Na Estante

RESENHANDO A METAMORFOSE DE KAFKA

 

            A Metamorfose (1915) é daqueles livros que já se ouviu falar de tudo e o que resta é ler para sentir a obra e tirar suas próprias conclusões. Por se tratar de um texto pequeno fiz a leitura de uma única vez. Franz Kafka (1883-1924) é um autor tcheco de grande renome internacional e considerado pela crítica como um clássico. A Metamorfose é tecnicamente uma novela onde ele explora o uso da metáfora com o posicionamento dos personagens perante o mundo.

            O personagem principal Gregory acorda e se vê transformado num inseto gigantesco. Quando ele diz inseto ele não está falando no animal, ele quer dizer da condição humana da vida moderna em que a pessoa acorda, trabalha e dorme, sem sonhos sem objetivos, sem expectativas. Gregory é justamente isso, um caixeiro viajante que vive para trabalhar e sustentar os pais e a irmã.

            Numa outra interpretação para a metamorfose do personagem, podemos entender como uma doença grave ou terminal, por exemplo na medida que ao avançar das páginas encontramos a degradação psicológica de Gregory com: medo, desespero, dor, angústia e relações familiares desgastadas. O caixeiro que era quem sustentava a casa, agora incapaz, inválido e inútil, jogado num canto do quarto se torna um peso para a família. A família que agora se sustenta e não precisa mais dele, pretende a qualquer custo se livrar do problema que é sua invalidez e por consequência ele próprio.

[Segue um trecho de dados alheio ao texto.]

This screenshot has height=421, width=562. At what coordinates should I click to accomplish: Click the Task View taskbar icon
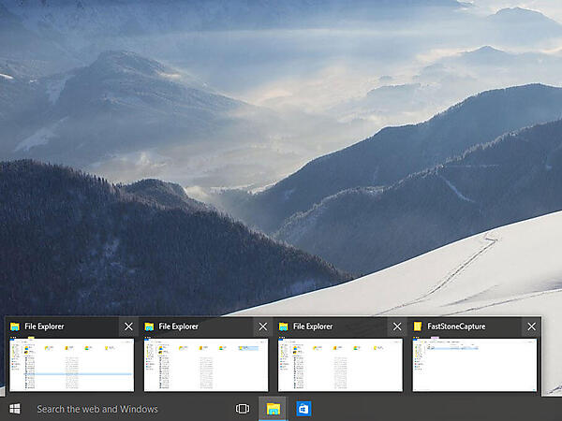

            A maneira como as relações vão se dando e como a família o trata conforme o tempo passa, e sua metamorfose não dá nenhum sinal que irá passar ele é totalmente desprezado. O livro me causou uma profunda reflexão. Quantas vezes desprezamos as pessoas que muitas vezes dissemos amar pelo simples fato delas não nos proporcionarem nenhuma vantagem? As esquecemos num quarto escondido da casa, num recanto obscuro da nossa vida. Crítica ácida as relações humanas, mas um livro apaixonante e empolgante de se ler, com muita verdade em suas palavras.